Kenyan and Tanzanian currencies are expected to lose ground next week, while other currencies are seen relatively stable.
"I think it will be capped at around 95.00. I believe central bank will look to support it heavily," said a senior trader at one commercial bank. The shilling has been hurt by a falling hard currency inflows from tourism after militant attacks that scared visitors away, and by a drop in horticulture earnings due to poor rain.
"The shilling could stay at the same levels against the dollar next week or it could weaken further unless the central bank intervenes," said Mohamed Laseko, a dealer at CRDB Bank. Market participants said they expected the shilling to trade in a 2020-2,030 range over the coming days.
"The market has a lot of shillings so we might perhaps see some scattered demand and a depreciation bias," said Shahzad Kamaluddin, trader at Crane Bank.
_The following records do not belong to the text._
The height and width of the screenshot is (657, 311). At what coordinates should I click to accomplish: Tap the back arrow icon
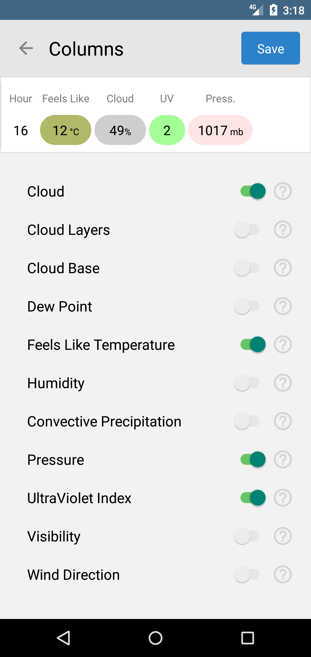point(26,48)
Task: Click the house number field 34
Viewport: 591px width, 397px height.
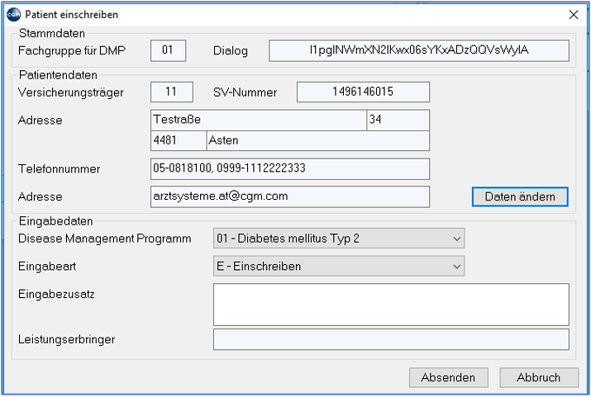Action: pyautogui.click(x=398, y=120)
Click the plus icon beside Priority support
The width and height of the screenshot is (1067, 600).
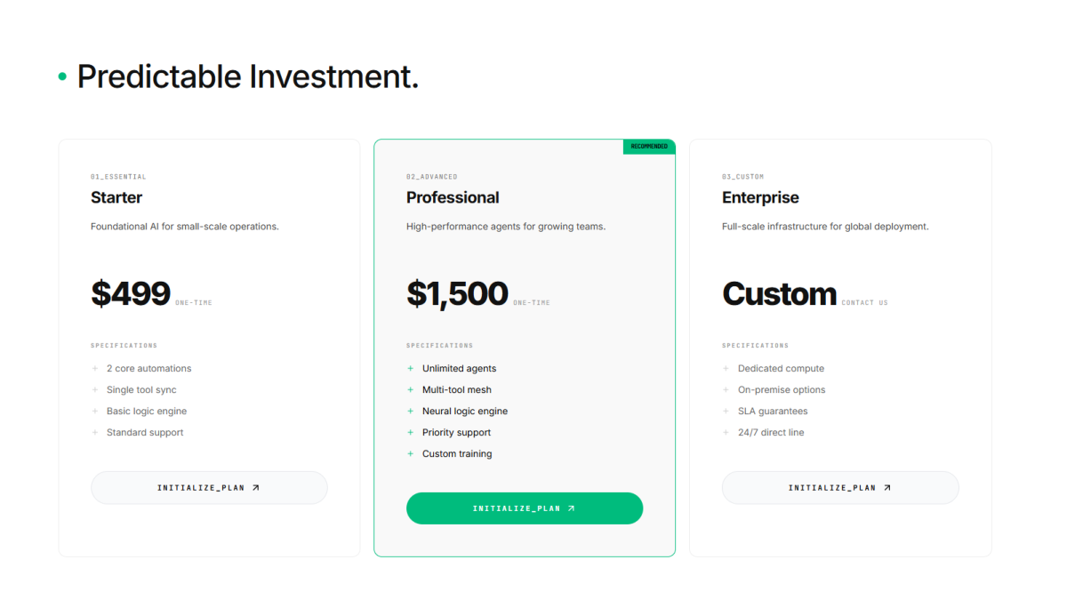[x=411, y=432]
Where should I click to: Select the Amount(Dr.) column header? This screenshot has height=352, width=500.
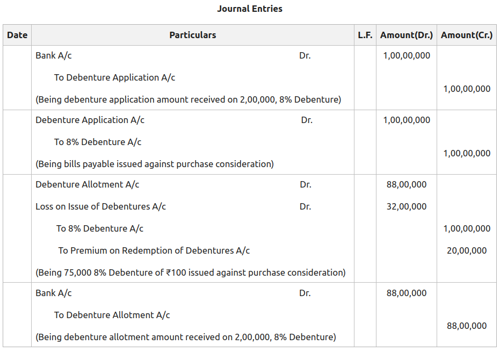pyautogui.click(x=406, y=35)
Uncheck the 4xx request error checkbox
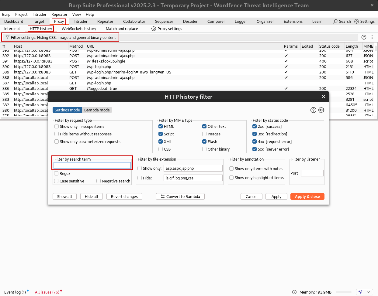The image size is (378, 296). pyautogui.click(x=255, y=141)
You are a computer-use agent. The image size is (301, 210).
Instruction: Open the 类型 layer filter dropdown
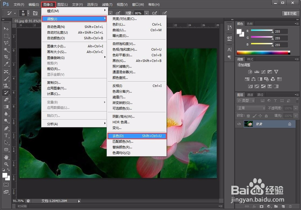pyautogui.click(x=245, y=100)
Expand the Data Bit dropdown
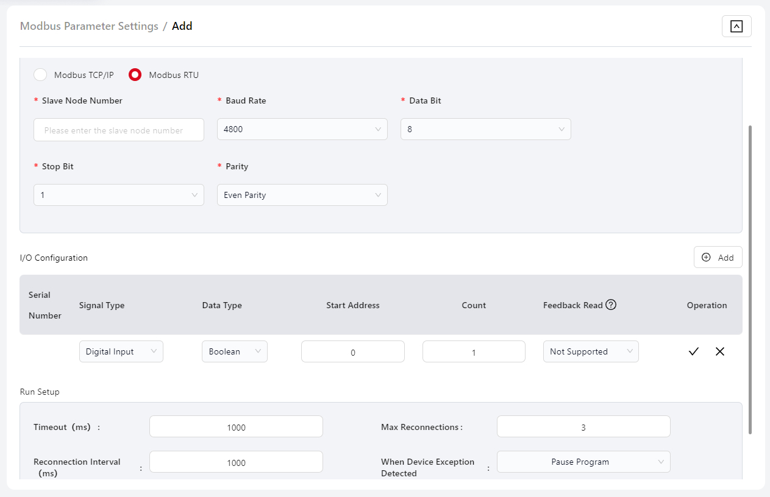 click(485, 129)
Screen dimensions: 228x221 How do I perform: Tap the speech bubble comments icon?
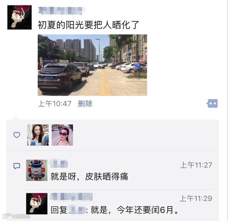tap(17, 166)
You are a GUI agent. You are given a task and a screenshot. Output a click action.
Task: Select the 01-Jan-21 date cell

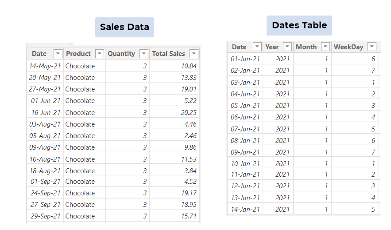pos(246,59)
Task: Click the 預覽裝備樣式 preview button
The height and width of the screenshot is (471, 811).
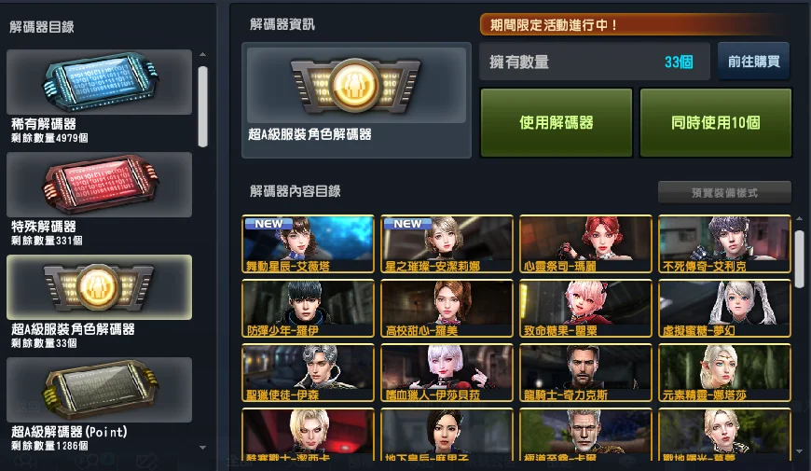Action: (724, 192)

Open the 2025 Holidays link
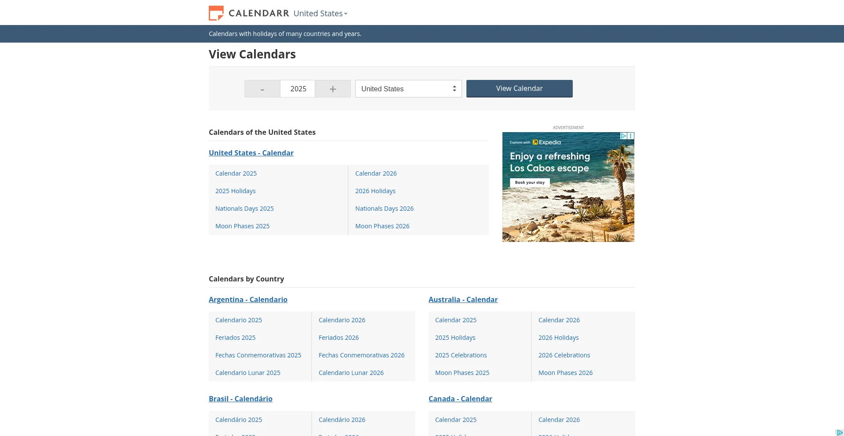(x=236, y=191)
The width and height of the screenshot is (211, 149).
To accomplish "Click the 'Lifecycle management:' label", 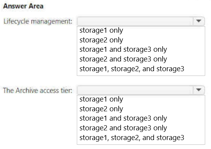I will [x=38, y=21].
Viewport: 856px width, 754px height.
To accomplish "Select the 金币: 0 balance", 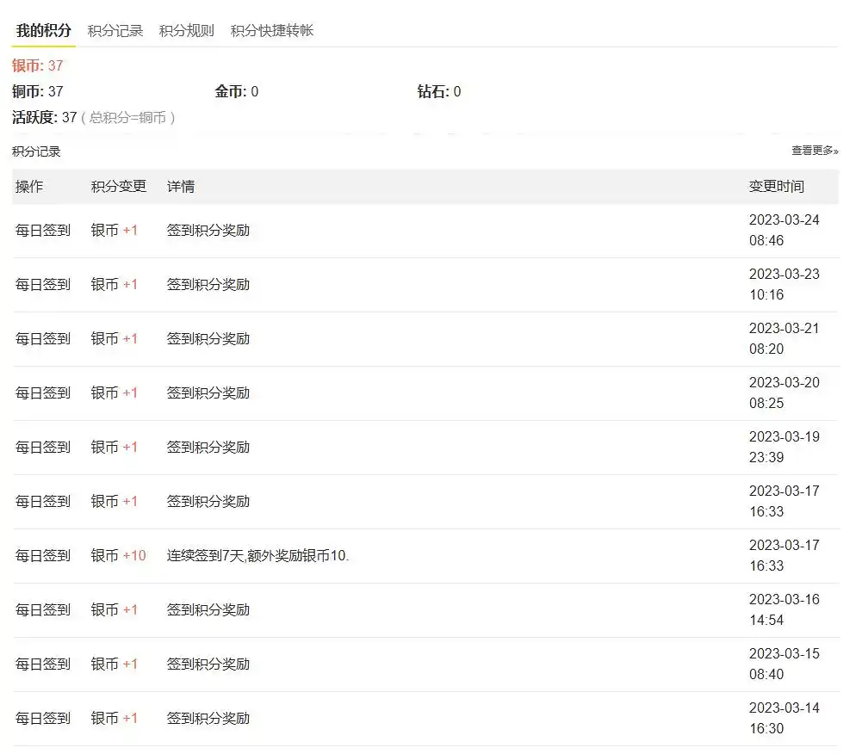I will click(x=237, y=91).
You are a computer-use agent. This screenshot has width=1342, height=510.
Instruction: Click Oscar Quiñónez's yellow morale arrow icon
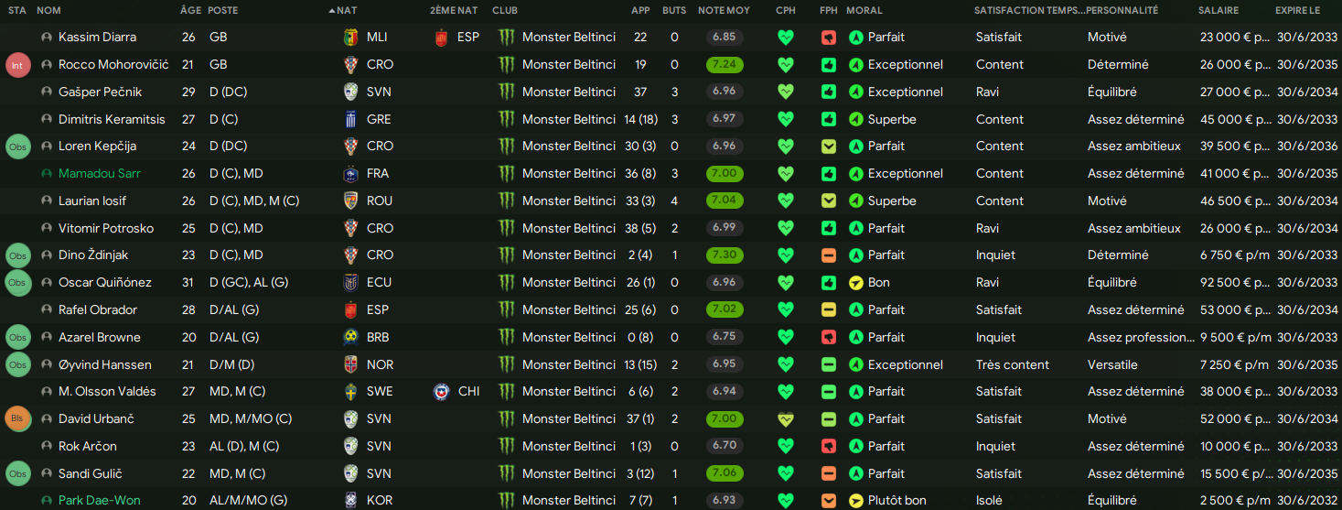(856, 283)
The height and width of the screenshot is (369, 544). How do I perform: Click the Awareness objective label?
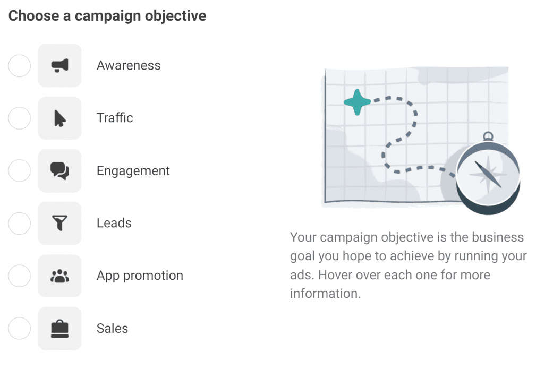[x=129, y=65]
So far this year, the local currency is 7.3 percent weaker to the greenback, largely on dollar demand by companies and investor jitters over Uganda's growing currency account deficit.
"We don't expect much change in the currency pricing as central bank's control remains in force," a dealer said. The central bank has been selling dollars at the interbank market at 197 on demand basis and also provides only a 2 naira margin for purchases from oil and other independent sources.
The cedi traded at 3.88 to the dollar by midday on Thursday, from 3.87 a week before. "We are beginning to see renewed demand pressure for dollars without matching inflows, especially from offshore and this could weigh moderately on the local unit next week," Michael Akpakli of Barclays Bank Ghana said. He projected that the USD/GHS could hit 3.9000 next week.
Yotam Mwale, the chief foreign exchange dealer at BancABC said the kwacha was likely to remain stable supported by reduced dollar demand after Zambia raised statutory reserves in March. "Copper prices have risen marginally and on a global scale the kwacha will be supported by a weaker dollar following a string of disappointing economic data from the US," Mwale said.